Looking out of these eyes at airports is what interests me, now. I think of that often.
I’ve been traveling by air fairly regularly since after my sophomore year in college when I joined the Peace Corps. That venture included a couple of trips back and forth across the US to trainings capping in a trip half-way around the world to India, and, a year later, back again. Then I joined the Army and that also included several back-and-forths across the country for trainings and assignments, and then to Vietnam – for a year of stress, fear and uncertainty – and, thankfully, back again. After that, as a geophysicist for Arco Oil & Gas, I was in and out of airports on a regular basis mostly in the Continental US but a few trips to Alaska, and then to Algeria several times, and again to my relief, back again.
What I’ve noticed is that the crowds in airports, all “look” the same. As I watch people walk up and down those long jet ways, I see people of all varieties – young and old, serious and happy, uniformed and civilian – headed somewhere, anywhere. I see younger people and think, “Oh, there I am,” I see middle aged people and think, “That’s me, not so long ago,” and I see older people and think, “Oh my, is that really me?”
But, there I am, or here I am, or just ‘I am.’
So, what I’m finally getting, in a way that seems deeper and more real, is that what’s seeing out of these eyes now – even as an apparent older man – is ageless. And, what is peering out of these “windows to the world” while walking through airports, is really just seeing itself – over and over again, in its many different human forms, in its many different ways. It sees itself walking down the concourse as ‘all-of-it’ and ‘none-of-it,’ and often both at the same time.
What is looking out is transparent, timeless and invisible to what is being seen. As the body resists letting go through the natural aging process and as it shrinks and contracts around the consciousness that is, there is the appreciation that ‘I’ am the timeless still in the process of the moving through one of its many forms.

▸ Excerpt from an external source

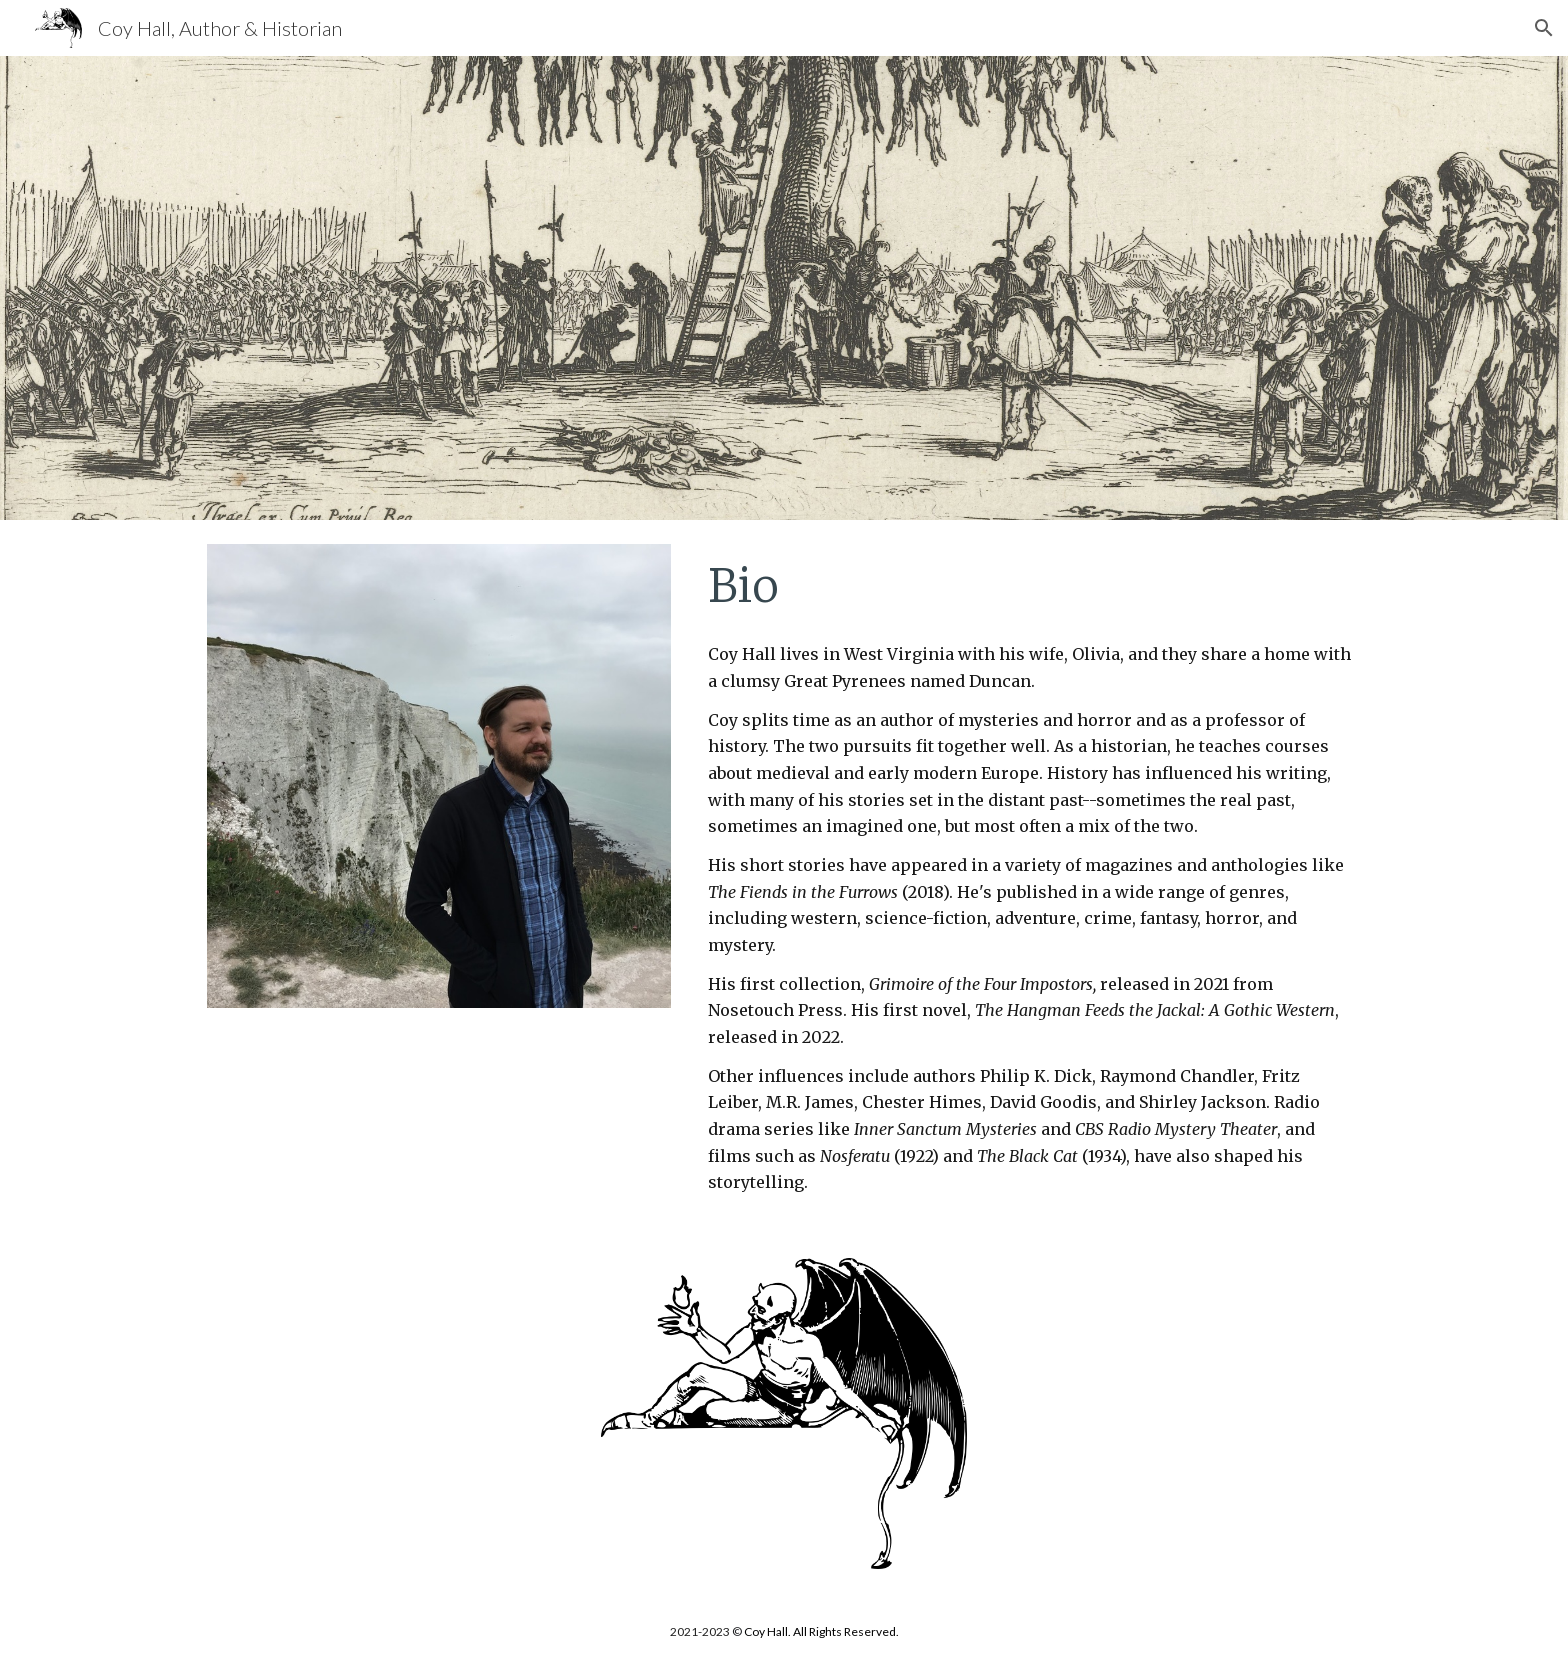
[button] (1544, 28)
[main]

As I become older, I’m becoming less identified with my ego, not more; and to that I am grateful. I am a grandfather to all of the children, parent to all the adults and friend to all those that are older. And, as walking down the concourse happens, the amazing display of life is seen as another form of ‘me,’ in its continuous unfoldment. Just consciousness being aware of itself in this brief moment of apparent existence.